In automation and maintenance engineering fields, reliability, availability, and recovery concepts are used to best define safety and plant operation functions.
Reliability measures the "ability" of devices or production systems to function. This measure is a numerical value defined in terms of probability, expressed on a scale between 0 and 1. Reliability analysis is particularly useful in facilities that use hazardous substances or those subject to "major accident hazards”. Even in facilities that are not subject to major accident hazards, a reliability analysis can have beneficial safety effects, for example, to ensure the safety of personnel performing critical operations or to assess the reliability of standard and emergency operating procedures. From reliability definition follows that maintenance operations are performed at time intervals that do not coincide with mission time. In fact, maintenance may make the system unavailable for the time required to repair it. The availability function is also defined when systems or components are repairable.
The main availability parameter is MTTR (Mean Time to Repair) which expresses the expected time to achieve restoration. One parameter that depends on the previous one is MTBF (Mean Time Between Failure) and is obviously applicable only to repairable components. MRT (Mean Repair Time) is linked to these indicators, and it shows the expected overall repair time. In this case, "repair time" means the time strictly necessary to perform the maintenance work, without all those "work preparation" activities such as the time required for calling, picking up spare parts, tool or equipment searches, and fault diagnosis. MRT and MTTR can also be seen as complementary index that can provide more complete information when used in pairs. The difference between the two times allows the separation of intrinsic factors (especially maintenance) from operational factors (especially responsiveness, diagnostics, flexibility). MRT is an indispensable indicator for defining the technical specifications of a product at the design stage in synergy between maintenance and design.
MTTR and MRT in the functional safety world
Let us take a step back and bring these concepts of reliability into the world of functional safety. Before SIL was defined in 1997, with edition 1.0 of IEC 61508, safety systems and functions were expressed through qualitative measures also called AK (Anforderungklas) or RC (Requirement Class). In addition to AK/RC requirements, availability in percentage terms was also used. The MTTR index represented the time required to repair a fault. Prior to IEC 61508 edition 2.0, the MTTR was typically estimated at eight hours or multiples of eight up to ninety-six hours, which was generally the necessary and sufficient time to repair, regardless of the production cycle and the availability of spare parts and labor.

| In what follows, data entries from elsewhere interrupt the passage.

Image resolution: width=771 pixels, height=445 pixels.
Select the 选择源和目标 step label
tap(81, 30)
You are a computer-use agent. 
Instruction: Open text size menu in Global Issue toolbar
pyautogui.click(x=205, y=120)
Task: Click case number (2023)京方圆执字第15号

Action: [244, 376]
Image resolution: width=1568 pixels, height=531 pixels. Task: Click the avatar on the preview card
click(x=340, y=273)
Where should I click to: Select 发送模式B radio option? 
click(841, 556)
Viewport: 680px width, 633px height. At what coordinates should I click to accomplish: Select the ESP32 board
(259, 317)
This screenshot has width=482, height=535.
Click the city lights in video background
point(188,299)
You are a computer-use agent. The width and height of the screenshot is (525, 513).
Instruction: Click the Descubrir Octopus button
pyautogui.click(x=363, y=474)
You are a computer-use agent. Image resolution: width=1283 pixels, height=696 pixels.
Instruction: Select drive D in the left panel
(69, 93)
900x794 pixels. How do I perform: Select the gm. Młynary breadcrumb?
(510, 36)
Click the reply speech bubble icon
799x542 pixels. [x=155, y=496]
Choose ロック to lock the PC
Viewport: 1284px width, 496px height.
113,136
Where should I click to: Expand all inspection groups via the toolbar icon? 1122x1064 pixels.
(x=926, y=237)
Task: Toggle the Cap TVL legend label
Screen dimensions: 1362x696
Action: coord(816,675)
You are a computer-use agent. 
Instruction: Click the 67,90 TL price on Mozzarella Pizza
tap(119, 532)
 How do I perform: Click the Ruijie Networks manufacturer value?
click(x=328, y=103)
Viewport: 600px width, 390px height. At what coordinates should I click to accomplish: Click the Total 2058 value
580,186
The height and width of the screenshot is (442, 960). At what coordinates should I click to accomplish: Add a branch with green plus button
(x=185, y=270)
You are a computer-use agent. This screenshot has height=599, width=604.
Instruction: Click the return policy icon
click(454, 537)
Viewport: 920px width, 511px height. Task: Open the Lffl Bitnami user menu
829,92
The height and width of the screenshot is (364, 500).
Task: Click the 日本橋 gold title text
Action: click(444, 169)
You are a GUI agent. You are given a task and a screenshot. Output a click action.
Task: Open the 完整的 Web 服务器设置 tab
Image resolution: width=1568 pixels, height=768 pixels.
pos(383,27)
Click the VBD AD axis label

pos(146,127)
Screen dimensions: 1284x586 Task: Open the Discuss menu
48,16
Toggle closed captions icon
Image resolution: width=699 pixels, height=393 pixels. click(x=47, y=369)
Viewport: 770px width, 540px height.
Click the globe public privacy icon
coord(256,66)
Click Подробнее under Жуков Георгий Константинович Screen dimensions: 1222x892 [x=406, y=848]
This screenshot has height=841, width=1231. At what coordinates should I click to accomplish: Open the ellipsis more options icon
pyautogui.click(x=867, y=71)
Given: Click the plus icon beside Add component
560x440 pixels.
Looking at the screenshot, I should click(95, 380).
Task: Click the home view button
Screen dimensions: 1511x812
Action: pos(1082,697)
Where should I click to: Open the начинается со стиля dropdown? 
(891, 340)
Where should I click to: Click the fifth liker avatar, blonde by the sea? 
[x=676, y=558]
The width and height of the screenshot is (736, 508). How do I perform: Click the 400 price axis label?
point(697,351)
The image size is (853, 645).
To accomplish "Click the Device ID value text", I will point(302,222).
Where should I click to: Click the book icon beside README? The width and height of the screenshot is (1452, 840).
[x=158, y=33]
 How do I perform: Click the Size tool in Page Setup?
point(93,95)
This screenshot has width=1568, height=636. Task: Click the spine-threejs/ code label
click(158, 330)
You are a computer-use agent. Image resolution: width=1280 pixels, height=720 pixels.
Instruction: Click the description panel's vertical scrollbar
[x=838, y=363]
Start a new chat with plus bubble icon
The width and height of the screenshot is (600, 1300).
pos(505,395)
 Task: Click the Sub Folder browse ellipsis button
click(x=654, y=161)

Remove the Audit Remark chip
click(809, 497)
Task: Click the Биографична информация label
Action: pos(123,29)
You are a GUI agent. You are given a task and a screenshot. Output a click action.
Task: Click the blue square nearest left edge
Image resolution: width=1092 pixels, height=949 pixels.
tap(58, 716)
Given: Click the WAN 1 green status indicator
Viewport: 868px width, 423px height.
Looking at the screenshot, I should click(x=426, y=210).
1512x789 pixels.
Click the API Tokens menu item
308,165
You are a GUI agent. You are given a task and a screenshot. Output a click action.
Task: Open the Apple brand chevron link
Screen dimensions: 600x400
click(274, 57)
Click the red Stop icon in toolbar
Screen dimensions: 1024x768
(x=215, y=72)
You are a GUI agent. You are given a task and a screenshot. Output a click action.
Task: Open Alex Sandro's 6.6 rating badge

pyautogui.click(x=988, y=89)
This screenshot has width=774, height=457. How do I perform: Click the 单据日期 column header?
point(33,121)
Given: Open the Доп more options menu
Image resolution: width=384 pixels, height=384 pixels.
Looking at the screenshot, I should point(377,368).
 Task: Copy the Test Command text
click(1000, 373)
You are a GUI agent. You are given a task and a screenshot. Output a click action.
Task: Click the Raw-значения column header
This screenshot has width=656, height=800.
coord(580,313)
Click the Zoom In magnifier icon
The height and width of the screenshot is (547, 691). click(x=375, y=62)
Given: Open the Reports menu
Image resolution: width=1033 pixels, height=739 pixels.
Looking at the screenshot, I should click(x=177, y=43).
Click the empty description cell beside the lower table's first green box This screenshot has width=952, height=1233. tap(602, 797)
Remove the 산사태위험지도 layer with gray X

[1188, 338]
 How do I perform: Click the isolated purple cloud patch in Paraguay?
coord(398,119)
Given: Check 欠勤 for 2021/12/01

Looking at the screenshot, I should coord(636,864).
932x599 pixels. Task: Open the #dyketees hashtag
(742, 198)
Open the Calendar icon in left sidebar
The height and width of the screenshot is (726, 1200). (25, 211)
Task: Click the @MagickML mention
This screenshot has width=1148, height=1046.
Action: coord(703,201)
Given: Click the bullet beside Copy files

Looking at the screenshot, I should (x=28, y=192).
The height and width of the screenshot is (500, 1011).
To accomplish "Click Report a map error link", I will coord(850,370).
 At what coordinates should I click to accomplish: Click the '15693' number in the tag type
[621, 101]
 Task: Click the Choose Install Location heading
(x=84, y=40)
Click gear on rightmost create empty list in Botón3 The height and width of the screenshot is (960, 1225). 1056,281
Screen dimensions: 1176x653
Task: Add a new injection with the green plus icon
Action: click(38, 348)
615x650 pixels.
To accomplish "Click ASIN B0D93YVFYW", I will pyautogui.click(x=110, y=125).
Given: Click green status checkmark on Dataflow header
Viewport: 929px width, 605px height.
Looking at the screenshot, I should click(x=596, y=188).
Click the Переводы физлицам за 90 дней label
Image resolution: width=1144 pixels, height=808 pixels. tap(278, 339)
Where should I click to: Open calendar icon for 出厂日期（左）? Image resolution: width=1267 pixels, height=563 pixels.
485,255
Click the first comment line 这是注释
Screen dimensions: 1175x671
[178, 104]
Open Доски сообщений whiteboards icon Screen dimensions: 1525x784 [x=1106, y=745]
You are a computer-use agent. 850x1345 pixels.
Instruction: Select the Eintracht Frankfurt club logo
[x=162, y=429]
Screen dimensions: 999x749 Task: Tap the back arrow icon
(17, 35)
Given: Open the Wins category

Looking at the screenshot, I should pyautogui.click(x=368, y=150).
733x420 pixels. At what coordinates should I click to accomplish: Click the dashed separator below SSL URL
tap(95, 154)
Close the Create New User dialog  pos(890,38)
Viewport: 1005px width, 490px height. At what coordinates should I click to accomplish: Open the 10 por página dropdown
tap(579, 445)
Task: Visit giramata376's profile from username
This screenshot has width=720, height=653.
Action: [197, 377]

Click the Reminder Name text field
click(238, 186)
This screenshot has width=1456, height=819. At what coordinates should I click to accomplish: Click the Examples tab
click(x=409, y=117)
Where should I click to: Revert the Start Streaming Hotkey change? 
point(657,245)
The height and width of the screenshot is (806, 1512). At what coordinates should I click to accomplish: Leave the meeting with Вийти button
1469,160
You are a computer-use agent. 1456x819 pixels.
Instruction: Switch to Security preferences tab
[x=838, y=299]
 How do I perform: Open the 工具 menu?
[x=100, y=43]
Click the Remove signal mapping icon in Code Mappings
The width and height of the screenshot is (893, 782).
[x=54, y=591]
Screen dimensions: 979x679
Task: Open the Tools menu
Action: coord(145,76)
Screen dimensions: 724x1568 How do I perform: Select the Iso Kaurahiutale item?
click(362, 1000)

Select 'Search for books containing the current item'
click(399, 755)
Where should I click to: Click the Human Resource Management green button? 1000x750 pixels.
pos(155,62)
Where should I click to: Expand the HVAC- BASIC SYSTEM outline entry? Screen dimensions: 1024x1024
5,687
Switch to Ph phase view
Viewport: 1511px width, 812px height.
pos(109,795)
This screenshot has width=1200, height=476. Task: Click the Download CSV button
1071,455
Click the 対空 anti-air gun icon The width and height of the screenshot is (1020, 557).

Definitions change with the introduction of the 2.0 editions of IEC 61508 (2010) and IEC 61511 (2016-2017). MTTR (Mean Time to Restoration) definition coincides with expected time to achieve restoration and is the sum of four addends: time to detect the failure, time spent before starting the repair, effective time to repair, and time before the component is put back into operation. The definition of MRT (Mean Repair Time) is then introduced as expected overall repair time.
To analyze faults, IEC 51511 requires documenting the failure behavior by quantifying all random failures. The calculated failure measure (PFDavg/PFH) for each instrumented safety function (SIF) shall be equal to, or better than, the target failure measure (RRF, Risk Reduction Factor) relative to the SIL, as specified in the Safety Requirement Specification (SRS). Therefore, information such as failure rate data of the subsystem, common causes of failures in the case of redundancy, proof test interval, useful lifetime of the device functionality, and of course the reliability and availability parameters MTTR, MTNF, MRT, MPRT (Maximum Permitted Repair Time) are needed. To acquire numerical data from this information, both IEC 61508 and IEC 61511 provide simplified formulas that can be implemented using specific software or spreadsheets.
On operational side, the proof test interval recommended by the manufacturer and defined in the safety manual must be considered. Furthermore, there is the estimated performance of the safety circuit to maintain a certain SIL performance (RRF). This interval is unfortunately often driven by production demands, which can amount to several years. If the interval between scheduled process downtimes is greater than the test interval, in-line test facilities integrated into the SIS design are required. The IEC TR 61511- 4 standard chapter specifies that SIS devices that are not able to be tested as often as required by the design, due to production availability requirements, are not fit for purpose. An existing system that cannot be tested to achieve the design SIL needs redesign.
Depending on the architecture used, MRT is the time to repair an "unavailable" safety function and turn it into "available." MRT affects the time when the safety function does not comply with the requirements or does not provide the estimated risk reduction. Since in many cases spare parts for safety functions are not available, the estimated MRT is totally dependent on the lead time of the failed component. Therefore, the IEC 61511 standard recommends storing identified and available spare parts to minimize the MRT.